In the following passage, note the part in bold.  Ancient Celtic story-telling masters carried audiences with them into the world they were re-creating, re-inhabiting.  As an aside, I cannot help but also notice the legal status enjoyed by these master-poets.  In the West we no longer have kings as did the ancient Celts, but wouldn't it be nice, and smart, to elevate master-poets in a modern fashion.  We have made a mild start with poets at Presidential inauguration ceremonies and the naming of national Poets Laureate.  Thank you, Kay Ryan, and congratulations, W.S. Merwin.  
For a brief commentary on Merwin's path, see Drew Brachter's "Capital Comment Blog" (01 July 2010).  For fuller treatment, see the always-rich Poetry Foundation site (William Stanley Merwin).

(Available data)
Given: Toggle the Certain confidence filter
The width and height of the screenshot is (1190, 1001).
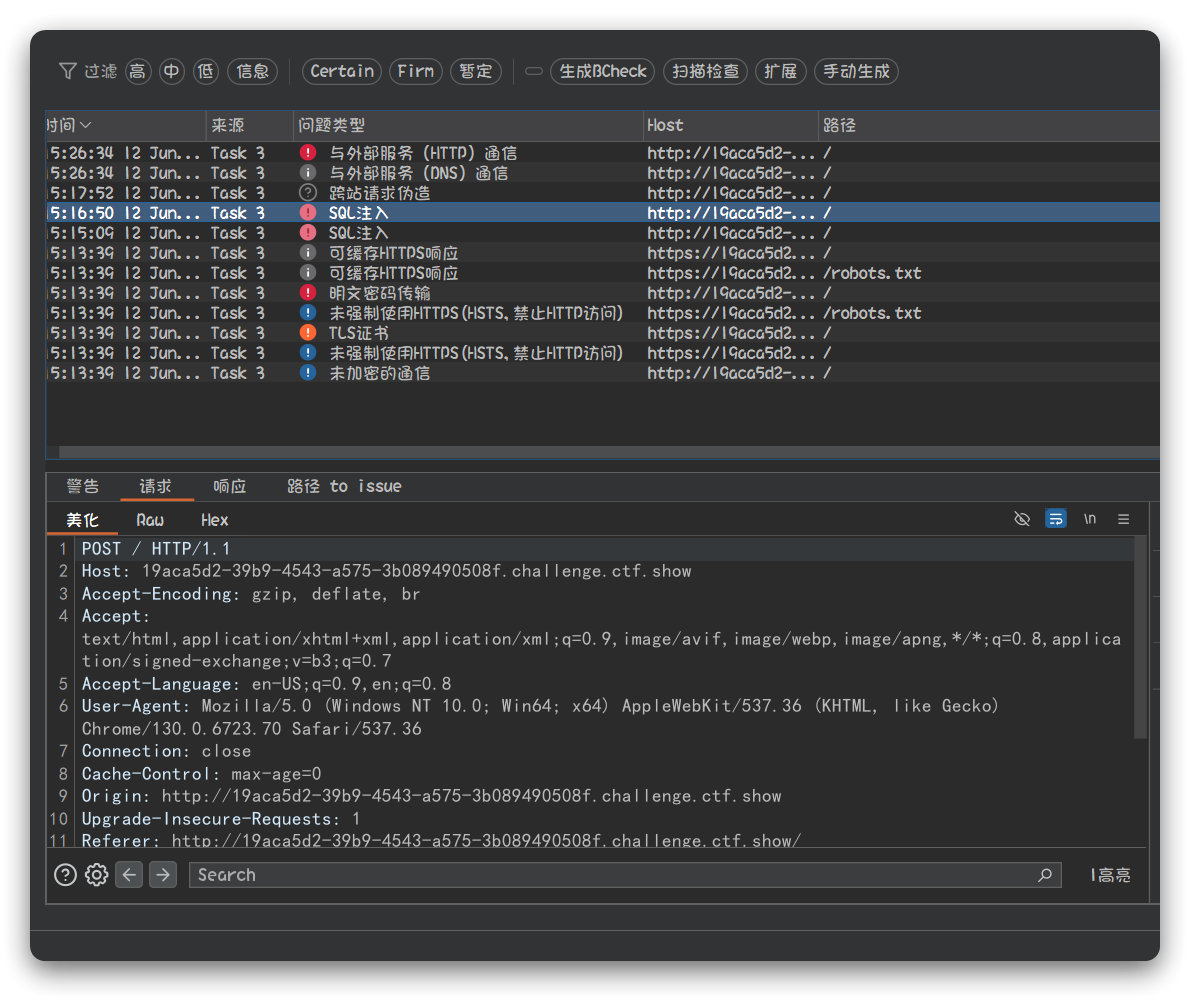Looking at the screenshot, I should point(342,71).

(Requests)
1 - In the passage on Celtic master-poets, what modest start toward elevating master-poets in the West does the writer name?
2 - Continue the passage on Celtic master-poets from the point where it stops.

(The answers)
1 - Poets reading at Presidential inauguration ceremonies and the naming of national Poets Laureate.

2 -
There is evidence from the Celtic countries and from India that the poets were also the official historians and the royal genealogists.  The poet's praises confirmed and sustained the king in his kingship, while his satire could blast both the king and his kingdom.  There was a tradition that the learned poets (filid) of Ireland were once judges.  They were certainly the experts on the prerogatives and duties of the kings, and a master-poet (ollam) was himself equal to a king before the law.  Such priestly functions as divination and prophecy also came within the province of these early Irish poets who, it may be added, wore cloaks of bird-feathers as do the shamans of Siberia when, through ritual and trance, they conduct their audiences on journeys to another world.  It was the initiates with this power and authority who had the custody of the original tales, and they recited them on auspicious occasions, even as the priests of other religions recite the scriptures.

Rees, Alwyn and Brinley.  Celtic Heritage: Ancient Tradition in Ireland and Wales.  New York: Thames and Hudson, 1961. reprinted 1991. 17.